Aims and Objectives Brain tumours are the commonest paediatric solid tumour [1]. Presenting symptoms are often non-specific, posing diagnostic challenges in the Children’s Emergency Department (CED). We aimed to establish practice at a tertiary CED regarding radiological investigation for children with suspected malignant space occupying lesions (SOL), and assess whether practice may under- or over-investigate paediatric presentations.(2)(3).

Method and Design A retrospective cohort study of patients aged 0-15 undergoing CT imaging in CED for suspected SOLs between April 2022-2024. Demographic, clinical and diagnostic data were collected and assessed against ‘HeadSmart’ imaging recommendations SOL detection. Scans focussed on other pathologies (abscesses/trauma/shunts or existing pathologies) were excluded.

Results and Conclusion 304 patients were included. In patients ≤4yrs (n=95), 92% of scans were ordered in line with HeadSmart criteria. One SOL was reported (NNT = 95).

In the >5yr group (n=209), 83% of scans were requested in line with guidelines. >50% of scans were prompted by headaches. Of those not meeting imaging criteria (n=35), 92% had symptoms of insufficient duration. Four neoplastic SOLs were diagnosed (NNT=52).

All confirmed new SOL diagnoses met imaging criteria.

26.6% (n=81) of patients subsequently underwent an MRI. In those with a normal CT head (n=58), the pick-up of benign findings was 15.5% (n=9), with no additional SOLs identified.

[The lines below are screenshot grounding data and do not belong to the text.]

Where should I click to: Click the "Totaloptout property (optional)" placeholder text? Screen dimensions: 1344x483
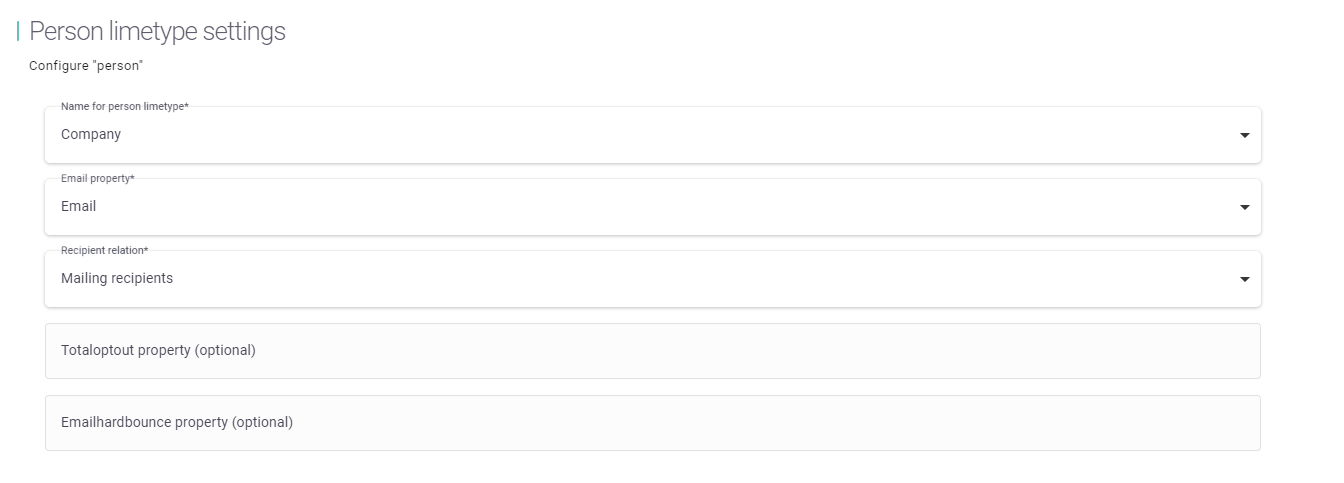[x=158, y=350]
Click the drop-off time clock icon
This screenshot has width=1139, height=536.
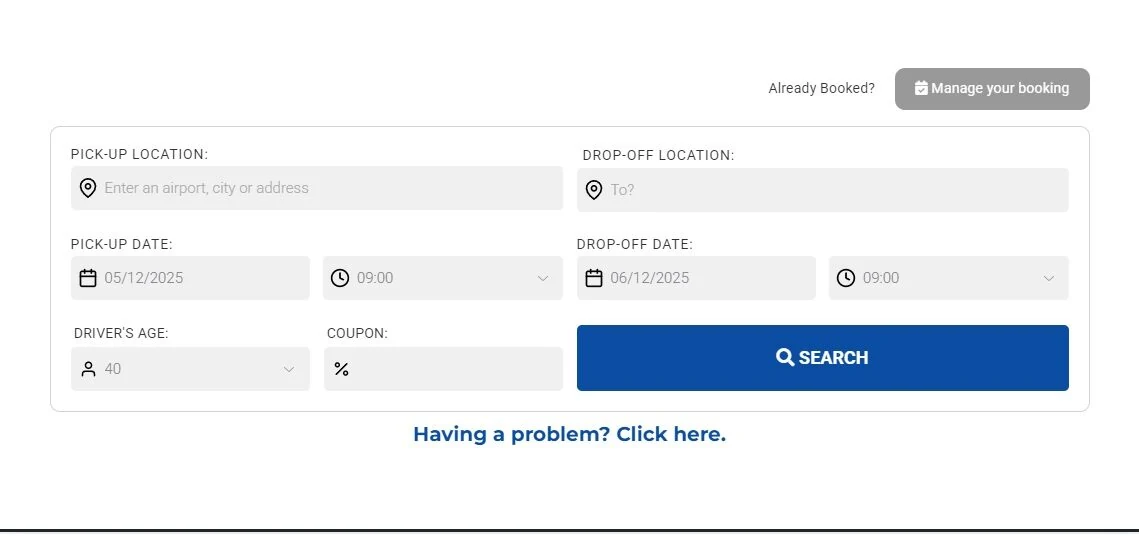(846, 278)
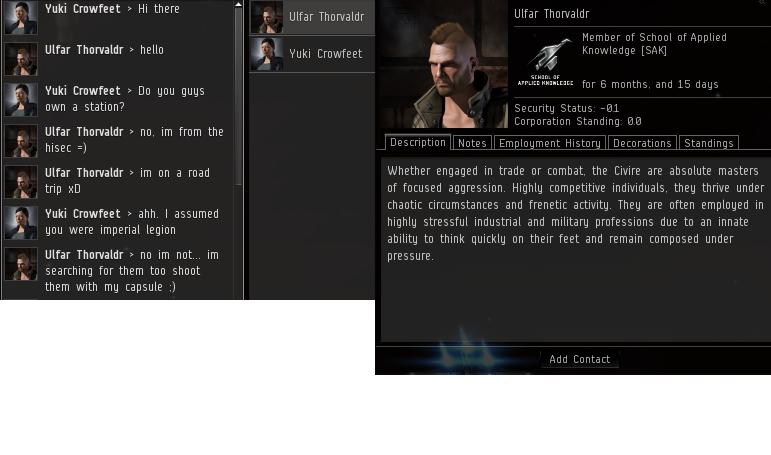The image size is (771, 455).
Task: Click Ulfar Thorvaldr's portrait beside 'hello' message
Action: (x=20, y=59)
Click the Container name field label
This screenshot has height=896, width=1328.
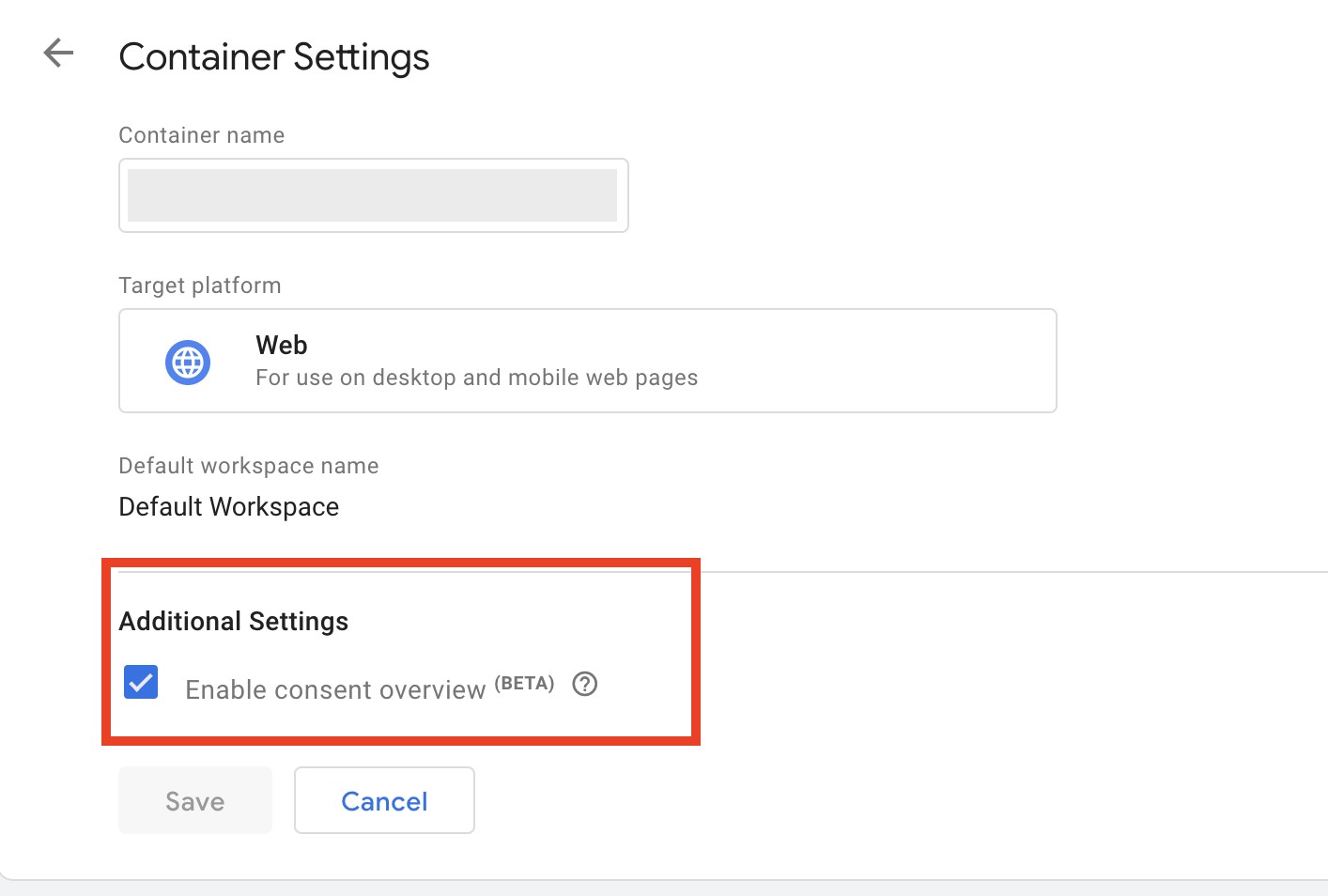click(x=202, y=135)
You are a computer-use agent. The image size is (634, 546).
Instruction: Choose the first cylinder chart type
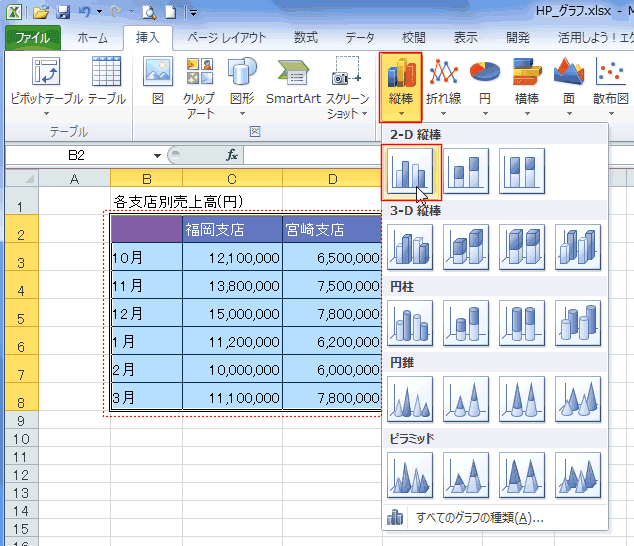(x=411, y=323)
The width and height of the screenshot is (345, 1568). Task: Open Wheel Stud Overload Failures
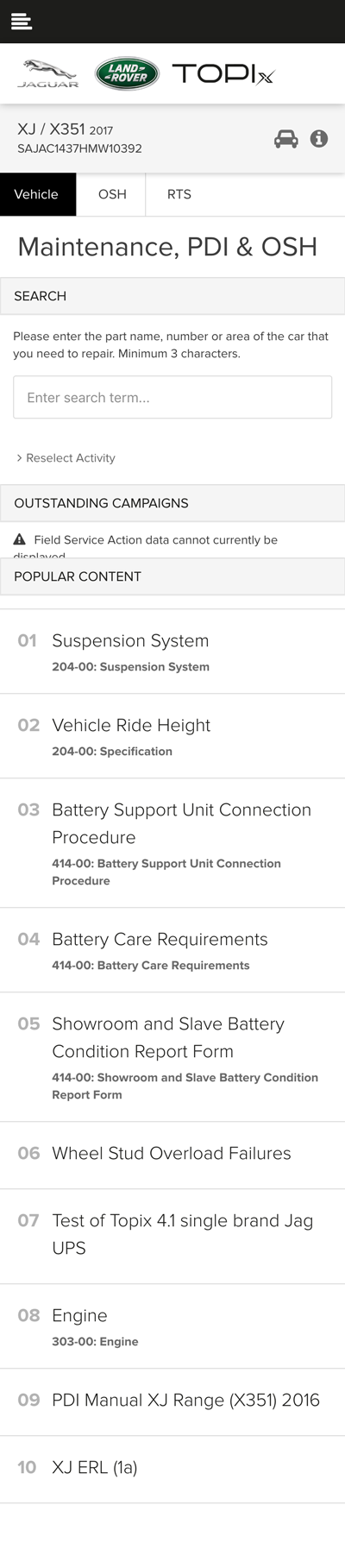click(172, 1156)

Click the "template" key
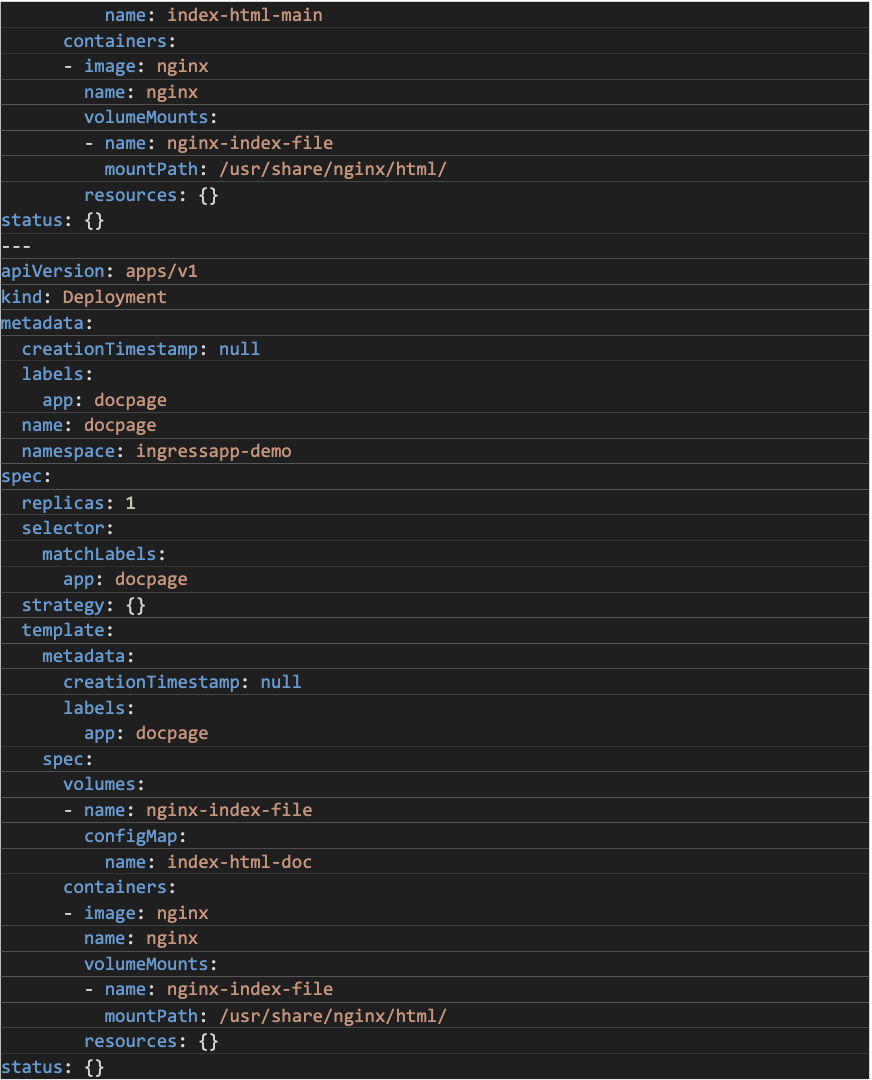point(63,630)
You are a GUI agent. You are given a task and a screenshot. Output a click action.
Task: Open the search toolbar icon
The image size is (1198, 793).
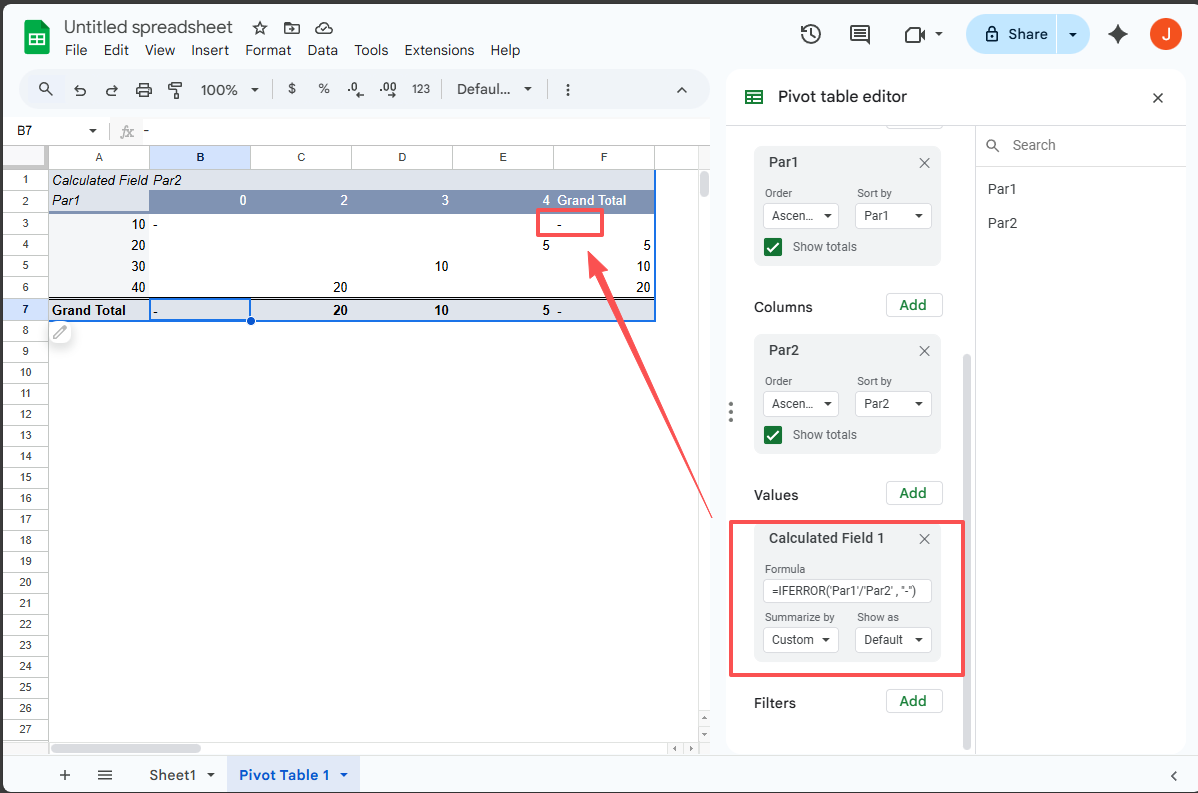[x=45, y=89]
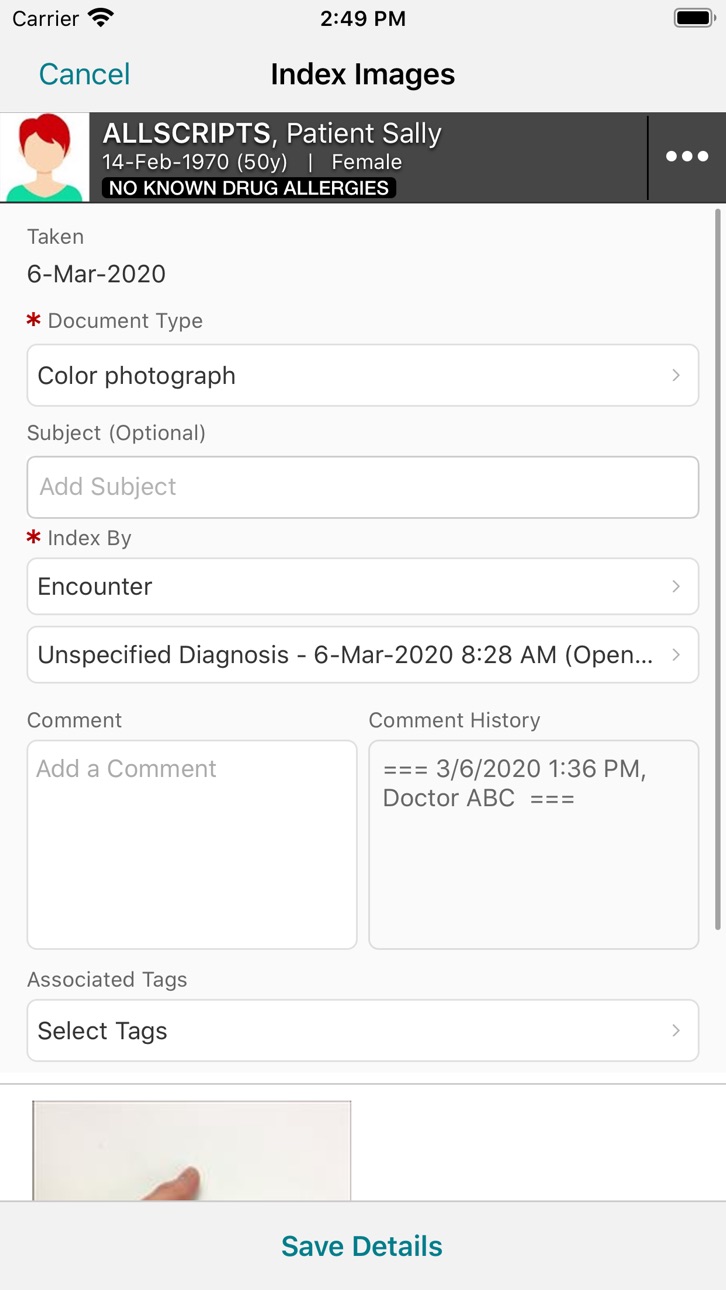Click the Document Type chevron arrow
726x1290 pixels.
[676, 375]
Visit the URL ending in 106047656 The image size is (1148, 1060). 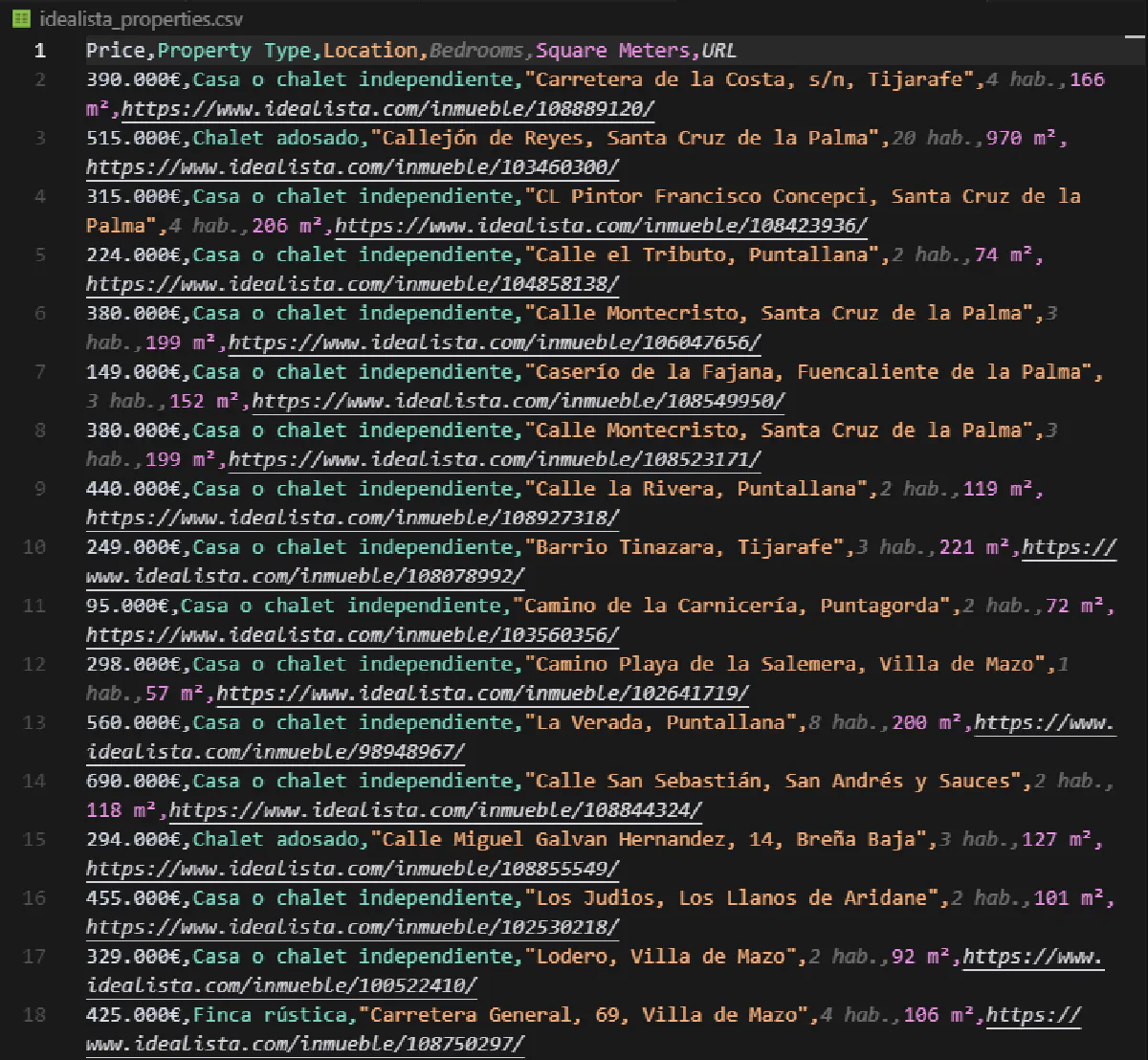coord(495,342)
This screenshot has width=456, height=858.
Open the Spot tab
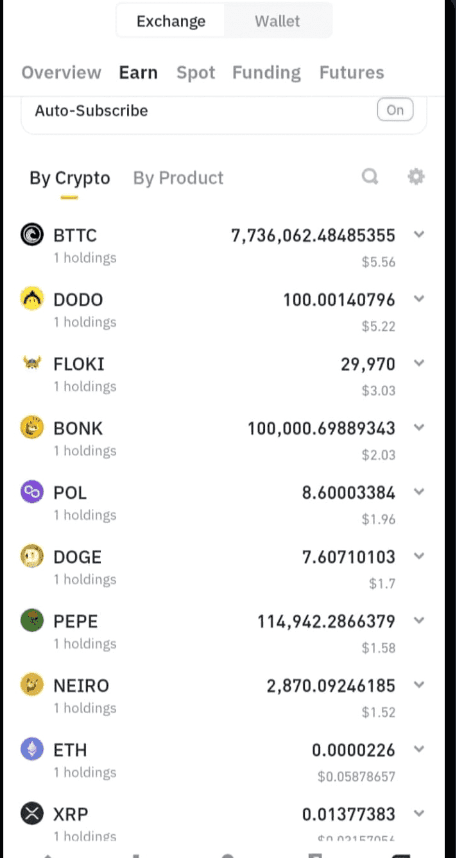195,72
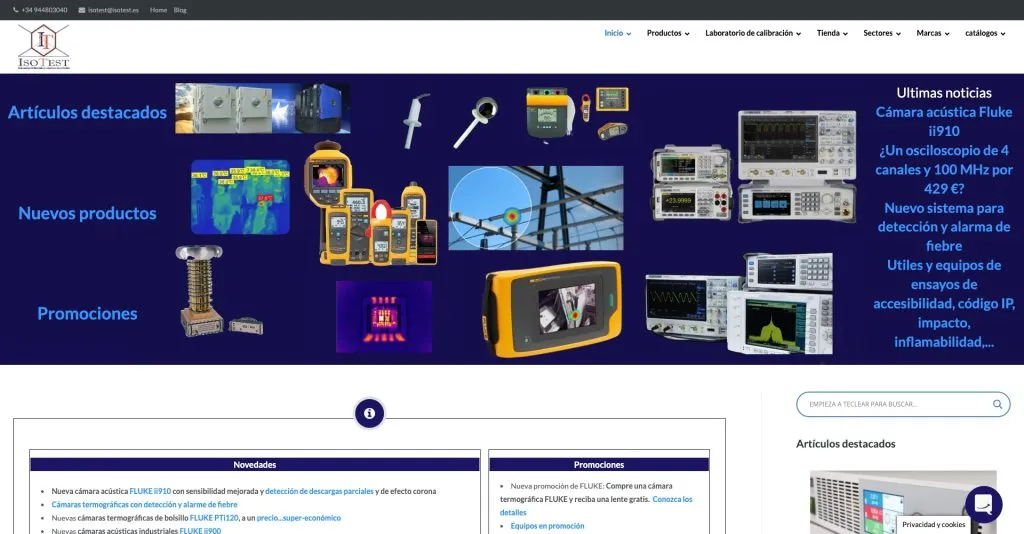The height and width of the screenshot is (534, 1024).
Task: Click the Privacidad y cookies button
Action: [933, 524]

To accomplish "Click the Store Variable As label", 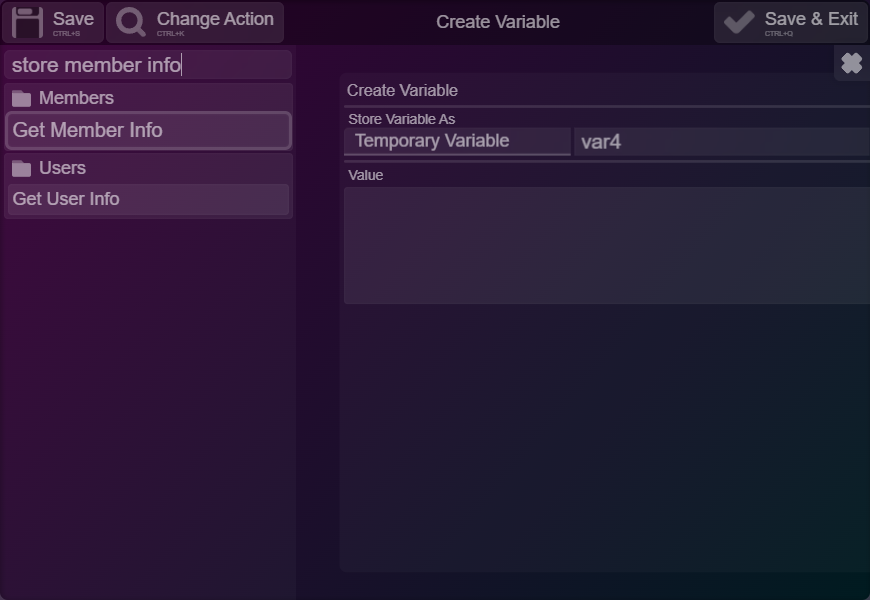I will 402,119.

Whilst most CT heads for suspected SOL were ordered appropriately, there were numerous >5yrs who did not meet national criteria. However, there may be an opportunity for non-radiological reassurance (clinical evaluation, observations and fundoscopy) with careful safety-netting and timely follow-up in these selected patients. MRI imaging did not increase SOL discovery following normal CT and may be unnecessary unless significant concerns remain. Whilst national guidelines support effective SOL detection in CED, a balance needs to be struck to limit unnecessary radiation and MRI use.